PART TWO: Michael Laws and ‘absolute sincerity’
In their weekend social intercourse around Wanganui and elsewhere, Watchers found some of the hoi polloi were a little surprised at reports in the Saturday Chronic and DomPost that Michael Laws “is reconsidering his earlier decision that he would be a one-term mayor only”. Then Mas attempts to explain the turnaround by assuring us that, not to worry: “Mr Laws said he was being "absolutely sincere" when he said the first time and again the second time that he was not standing "but I've promised people I will take their views seriously and give a decision later this or early next". (Next what? – Ed)
Watchers who know that Michael Laws is no more capable of ‘absolute sincerity’ than Antoinette Beck is of winning Dancing with the Stars noted at the time of the Women’s Daze ‘I’m going to be Mr Mum’ scoop that a little lie (“My family comes first”), easily reversed by another little lie (“I’ve been begged by so many people to stand again”) was a small price to pay for the acres of media exposure that followed.
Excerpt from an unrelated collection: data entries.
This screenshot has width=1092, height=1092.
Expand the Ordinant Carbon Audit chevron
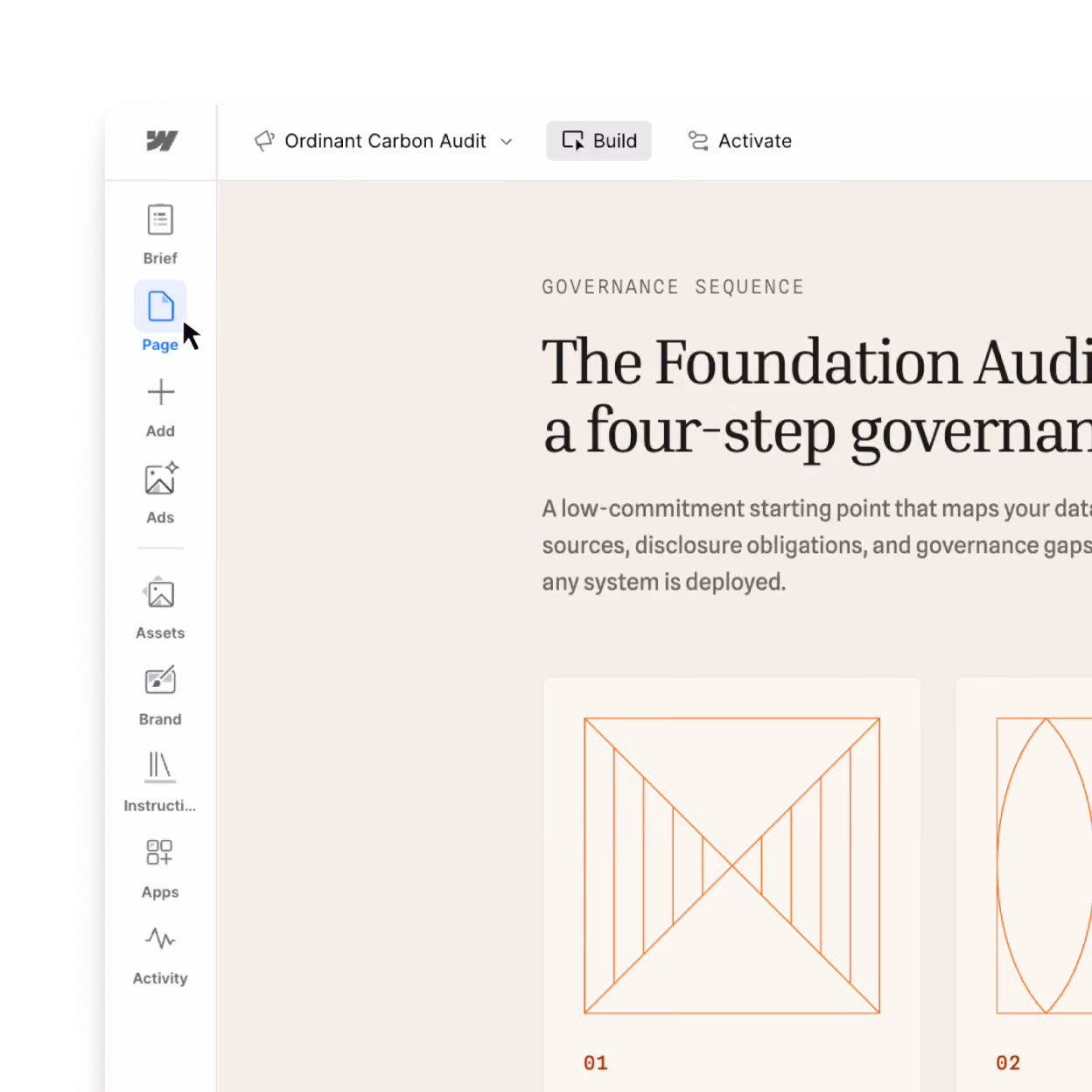(507, 142)
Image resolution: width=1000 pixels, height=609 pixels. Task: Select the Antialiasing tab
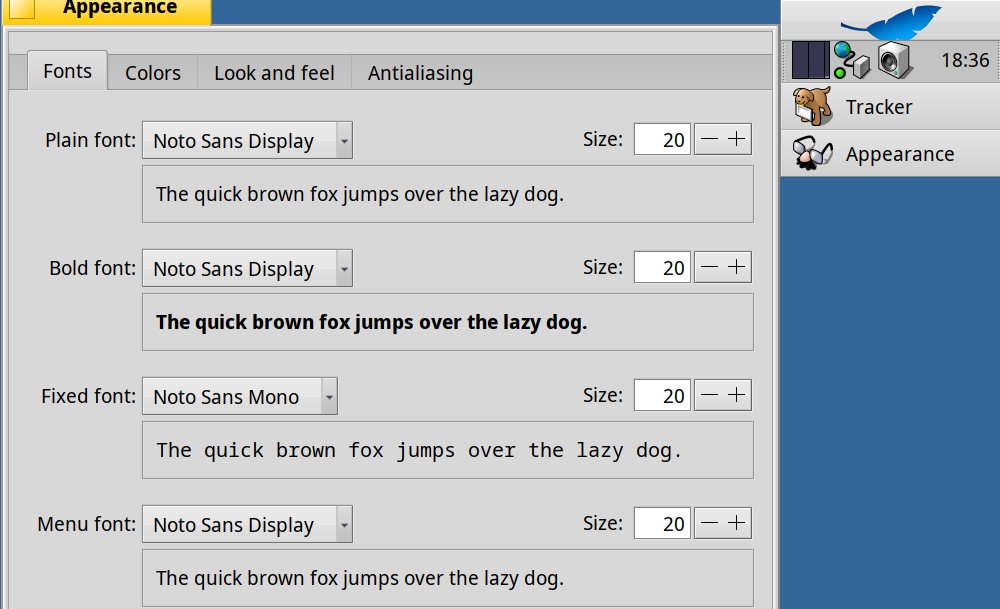(420, 73)
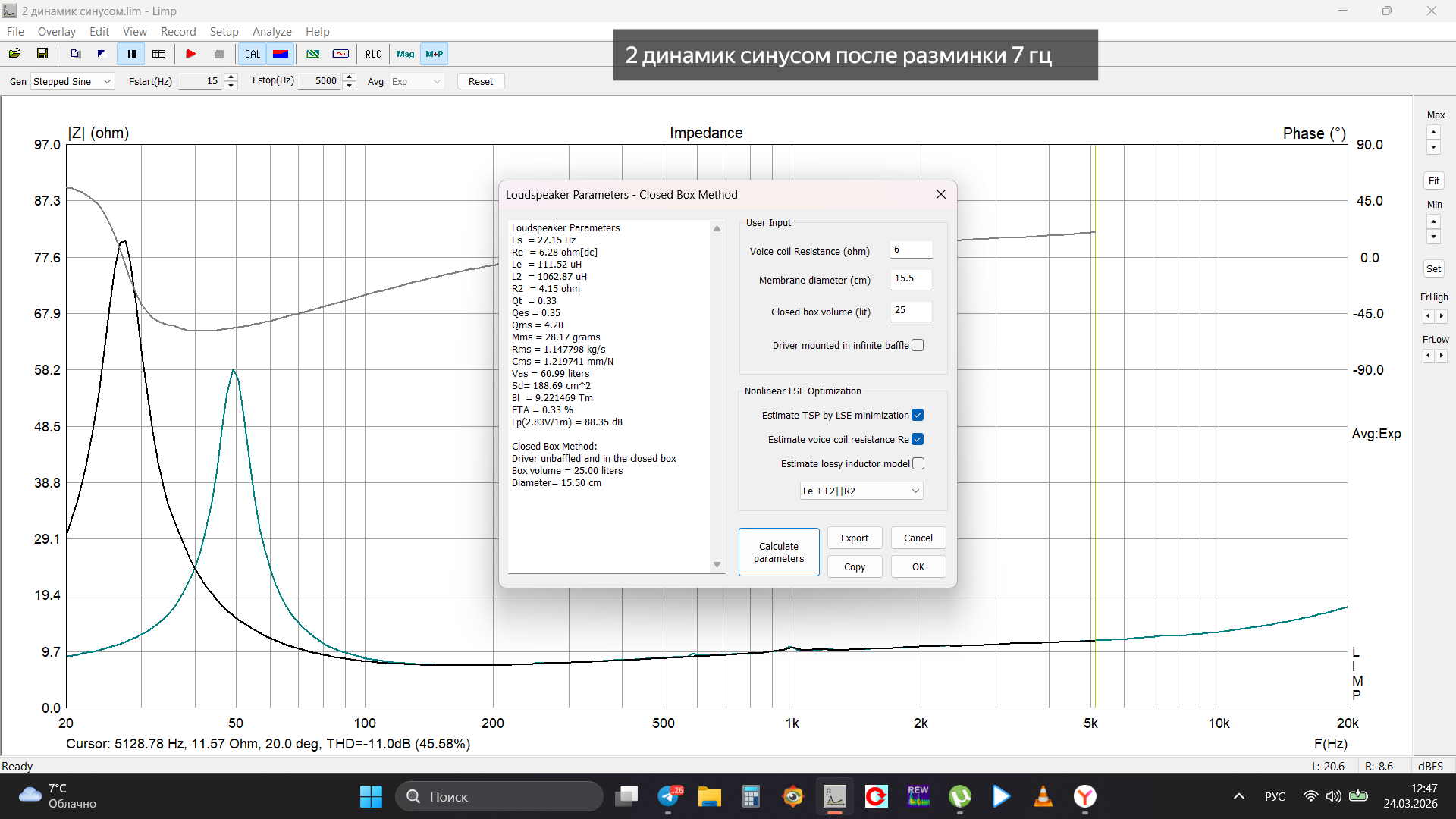Enable driver mounted in infinite baffle
The height and width of the screenshot is (819, 1456).
[918, 346]
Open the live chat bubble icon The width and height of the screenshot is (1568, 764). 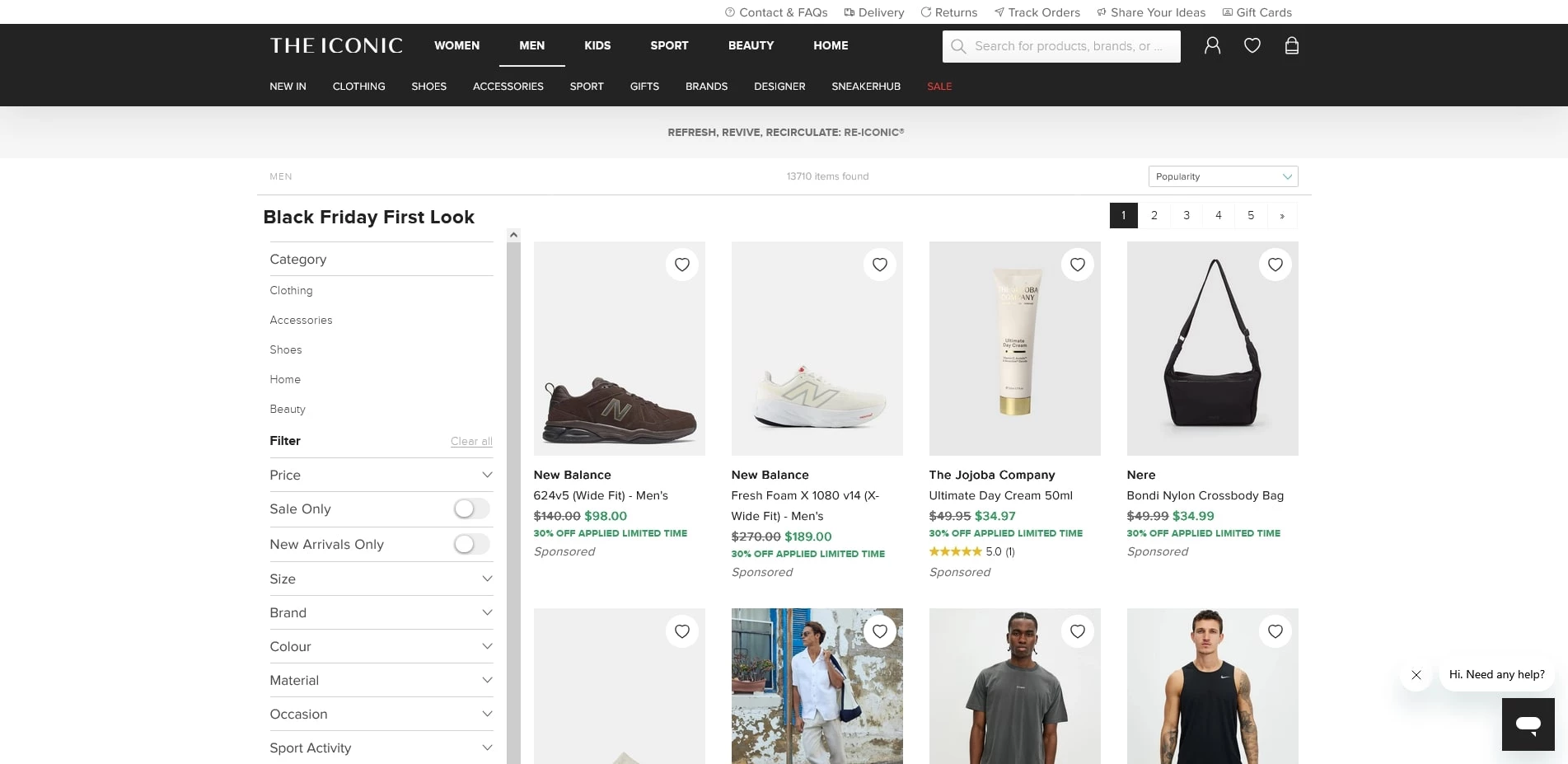pyautogui.click(x=1528, y=724)

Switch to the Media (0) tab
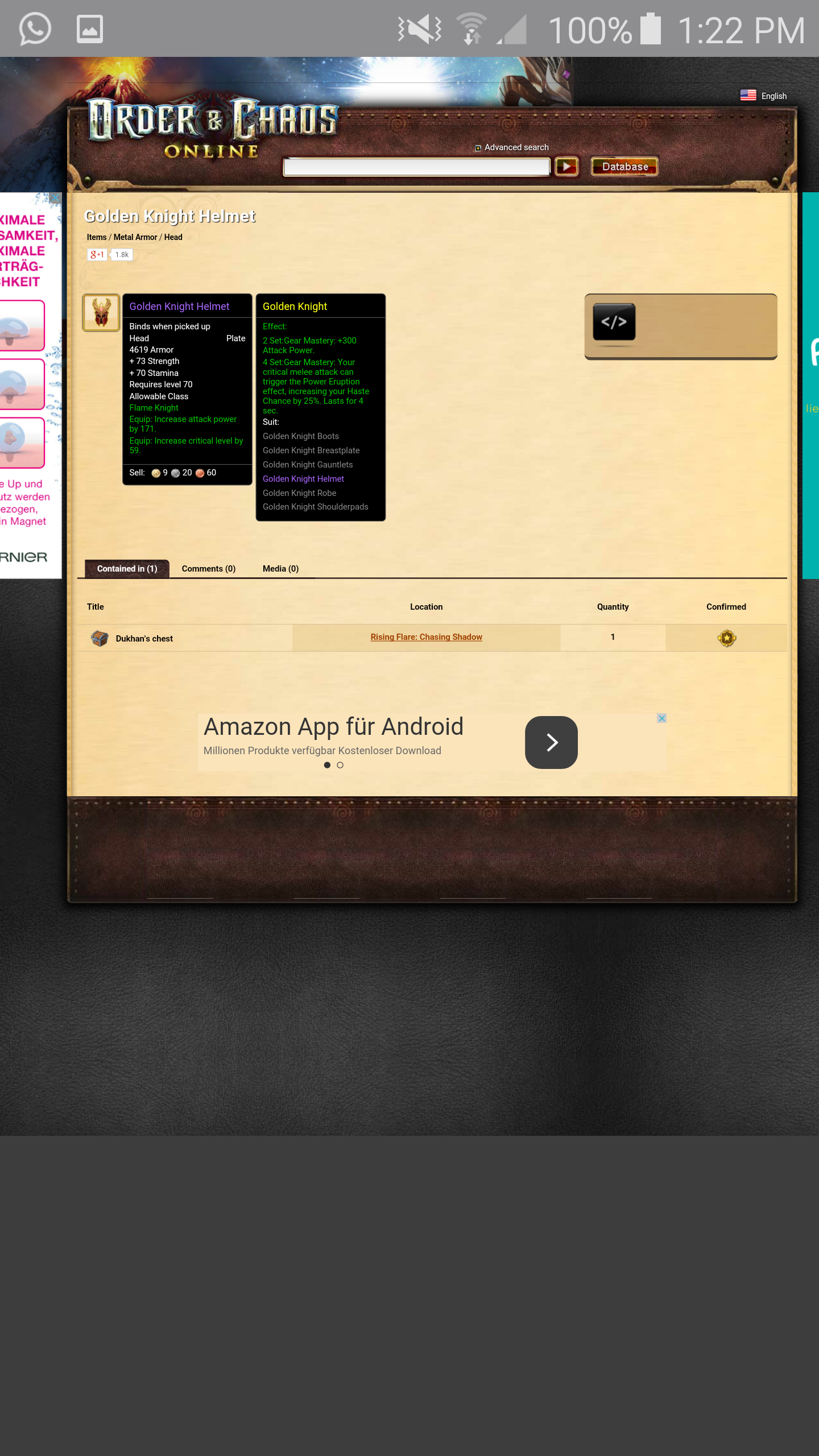(280, 569)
Just to pad out the Chronic's 'scoop', Mickey tells Mas “the approaches had come from commercial leaders, local iwi and individuals’. (When does Bob Walker count as a commercial leader? When does Rana Waitai count as local iwi? When do Bob Walker’s alter-egos count as individuals? – Ed)
A notably ungracious mayoral wannabe Dot McKinnon tried to put a brave face on the fact she’d been shafted and withdrew her candidacy, saying: "it would be a bit pointless going against Michael" in the October elections. (She obviously doesn’t think she’s got Mickey’s ability to manage the Chronic and keep the lid on the dirt! –Ed)
AND:
Randhir Dahya confided to Mas that "Everyone's encouraging me to stand, and I will do so” thus confirming his determination to ‘do a Chas’ and help deliver Wanganui into Mickey’s hands. (A fitting end to a career distinguished only by extraordinary talent for fence-sitting – Ed)
PART THREE - Perplexing poll problems
We are grateful to a LawsWatch anonymii for tipping us off about the back story to a wee morsel on the agenda for Tuesday’s 10am council meeting.
It is all around town that the Community Issues survey gives the thumbs down to the council and particularly the mayor. He tried to hide it but the CEO would not let him so if we want to be entertained we should get to the council at 10am on Tuesday and enjoy the humiliation. Dr Dave is asserting his authority and making this lame duck mayor suffer. - LawsWatch anonymous
Tucked away at the bottom of a mind-boggling (even for Mickey) piece of spin attributing what he says is a low number of submissions on the annual plan to widespread satisfaction with his regime, we’re told that the results of said community views survey will be presented at Tuesday’s meeting, at 10am, as a warm-up to Vison's yearly orgy of annual plan submitter abuse.
PART FOUR: Meanwhile, back in Guatemala
Last week we mused on similarities between Michael Laws’ fascist mini-state and that of Dr Ropata’s Guatemala. In view of the Chronic’s failure to run the David Mack revelations, Watchers were interested to learn that media freedom is very much an endangered species in both places, but the difference is that Guatemala has at least one newspaper that isn’t prepared to keep silent:
"We can't keep silent," reads a full-page ad in El PeriĆ³dico, the most progressive of the three main national newspapers of Guatemala. Fear is still very much around, censorship is alive and well, and the media in Guatemala are still subject to threats and manipulation.